L’aînée, I-Ann (Shih-Yuan Ma), la vingtaine naissante, ayant abandonné les études avant de les avoir commencées, se fait un peu de blé chez un vendeur de tabac à chiquer, avec lequel elle cultive un rapport érotique, et en tout cas dépourvu du moindre soupçon de romantisme.
Dans ce marasme économico-sentimental, I-Jing (Nina Ye), la plus petite du trio féminin - et gauchère du titre - est évidemment quelque peu livrée à elle-même, faisant des étals grouillants du marché son territoire d’aventures.

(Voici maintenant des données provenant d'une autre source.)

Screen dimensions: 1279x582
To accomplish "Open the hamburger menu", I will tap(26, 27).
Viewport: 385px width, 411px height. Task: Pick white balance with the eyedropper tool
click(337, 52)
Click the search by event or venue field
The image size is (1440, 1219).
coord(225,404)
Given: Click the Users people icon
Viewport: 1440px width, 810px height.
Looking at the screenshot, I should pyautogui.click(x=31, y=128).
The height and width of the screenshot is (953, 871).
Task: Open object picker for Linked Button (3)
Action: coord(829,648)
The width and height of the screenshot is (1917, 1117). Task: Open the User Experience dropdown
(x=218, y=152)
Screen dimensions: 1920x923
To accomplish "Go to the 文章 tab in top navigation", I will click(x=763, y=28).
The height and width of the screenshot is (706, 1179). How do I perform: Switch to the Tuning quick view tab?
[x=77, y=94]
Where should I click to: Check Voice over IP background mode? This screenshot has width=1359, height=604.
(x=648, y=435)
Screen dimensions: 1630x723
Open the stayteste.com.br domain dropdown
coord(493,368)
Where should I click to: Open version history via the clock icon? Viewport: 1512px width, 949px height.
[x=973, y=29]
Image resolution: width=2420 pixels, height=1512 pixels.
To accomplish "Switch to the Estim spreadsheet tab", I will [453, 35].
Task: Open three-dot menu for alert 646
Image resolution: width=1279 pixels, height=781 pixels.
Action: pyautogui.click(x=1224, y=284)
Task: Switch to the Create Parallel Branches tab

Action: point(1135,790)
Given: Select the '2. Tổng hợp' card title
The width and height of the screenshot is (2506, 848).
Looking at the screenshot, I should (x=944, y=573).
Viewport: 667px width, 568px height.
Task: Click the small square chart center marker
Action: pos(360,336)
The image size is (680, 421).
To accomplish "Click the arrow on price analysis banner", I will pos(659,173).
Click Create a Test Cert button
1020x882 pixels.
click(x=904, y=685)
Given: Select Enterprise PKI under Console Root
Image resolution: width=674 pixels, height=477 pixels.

La réalisatrice, collaboratrice de longue date du cinéaste américain Sean Baker (ici co-scénariste et monteur), aurait pu avec un tel scénario sombrer dans le misérabilisme, voire se contenter de pointer la médiocrité de ses personnages, globalement peu glorieux, surtout s’ils sont de sexe masculin. La malédiction, ce n’est pas d’être gauchère, c’est d’être femme.
N’empêche que dès le premier plan et nonobstant la survenance toujours possible du drame, le film prend le parti continu de la folle vitalité, d’abord incarnée par cette délicieuse petite fille. La mesquinerie des êtres, la cruauté du sort qui s’acharne, le mensonge, le vol et le capitalisme effréné ne font jamais le poids face à l’inextinguible soif de vivre.
Shih-Ching Tsou promène sa caméra avec une vivacité joyeuse et colorée qui sied parfaitement au propos, sans jamais regarder de haut ses personnages, collant à leur course dans la ville, jusqu’au plus près du sol pour suivre les pérégrinations de la plus petite des protagonistes.
Le film attrape les liens entre les êtres, ainsi de ce trio de femmes à différents âges de la vie qui se cherchent, qui se loupent, qui se croisent, et qui s’attrapent dans une chorégraphie endiablée et bouleversante.